Обычно мне нравится, когда он кричит. Меня возбуждает то, как у него срывается голос, как перехватывает дыхание. Но сейчас я смотрю на него через призму удручающих цифр. Я читаю письмо из банка. Еще один заем мне не получить. Это раздражает. А еще раздражает этот нарастающий крик. Стараюсь не обращать на него внимания. Хочу дать ему шанс выговориться. Излить на меня свое негодование. Но боюсь, моя чаша терпения уже переполнена. Больше я вынести не смогу.

Убираю письмо к остальной корреспонденции и делаю шаг ему навстречу. Он уже изрядно покраснел от своих излияний. Еще немного, и мне будет противно на него смотреть. С минуту я молчу, ощущая на лице маленькие капельки его слюны. На такие мелочи внимания он не обращает.

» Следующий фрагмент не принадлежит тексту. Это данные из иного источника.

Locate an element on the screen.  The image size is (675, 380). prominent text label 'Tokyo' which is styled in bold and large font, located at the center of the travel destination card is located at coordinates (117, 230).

– Я с тобой разговариваю! – вопит Дикий, и я понимаю, что пришло время держать ответ.

Мой кулак с размаху бьет ему в челюсть. Костяшки пальцев начинают гудеть от боли, но при этом в каморке на мгновение наступает благодатная тишина. Я не свожу с него глаз. От неожиданности он едва не теряет равновесие. Он харкает на пол и громко ругается. Я жду его ответный ход. Дикий способен поднять на меня руку.

– Она еще совсем ребенок, – выдыхает он, вытирая губу.

Похоже, драться мы не будем. Жаль. Мне нужно выпустить пар. Придется искать другой способ.

– Хочешь это исправить? – спрашиваю я, все еще сжимая кулаки.

– Ты чокнулась? Мы с ней просто друзья.

В дружбу я не верю. Тем более в такую. Я спала со всеми, кого когда-либо считала своим другом. Даже если мы дружили не больше суток. Рон был как раз таким. Он должен был стать моим билетом в новую жизнь. Билетом, которым воспользовался кто-то другой. В груди клокочет ненависть и злость. Я никогда и ничего не забываю. И уж, конечно, не прощаю. Горечь воспоминаний обжигает горло, но я стараюсь сконцентрироваться на том, что происходит здесь и сейчас. Дикий смотрит на меня. Он ждет моего ответа.

– К черту эту шлюшку! Иди сюда! – командую я и, смахивая со стола все бумаги, тяну его на себя.

– Так нельзя. Понимаешь? – с трудом произносит он, пытаясь увернуться от поцелуев.

– Трахни меня! Сделай это так, как никогда прежде! – приказываю я, наслаждаясь своей властью.

Глава 7

Я сажусь в машину к Двейну. Сейчас, когда он снова стал курить, в салоне воняет не только мужским потом, но и табаком. Запах настолько едкий, что я открываю окно. Оно плавно скатывается вниз, застревая где-то на середине. Но мне и этого достаточно. Мои ноздри жадно вдыхают свежий воздух, а теплый ветер треплет мои волосы. Я достаю из внешнего кармана сумки солнцезащитные очки. Через темные стекла смотреть на этот мир гораздо приятнее.

Двейн пытается со мной говорить и даже шутить. Его голос по старой памяти щекочет мне душу. Я стараюсь его не слушать. Включаю радио и делаю звук громче. Двейн, может быть, и полное говно, но не дурак. Остаток пути мы едем в тишине.

Глава 8

Теперь, когда отец прикован к кровати, он почти весь день проводит в маленькой комнате на первом этаже. Раньше мать использовала ее как библиотеку, но сейчас посреди каморки, с пола до потолка набитой литературой религиозного толка, стоит его кровать. Другого пригодного для спальни помещения на первом этаже не оказалось. Вероятно, стоило бы попытаться разобрать гостевую комнату, но ворошить прошлое, тщательно упакованное по коробкам, мы не хотим.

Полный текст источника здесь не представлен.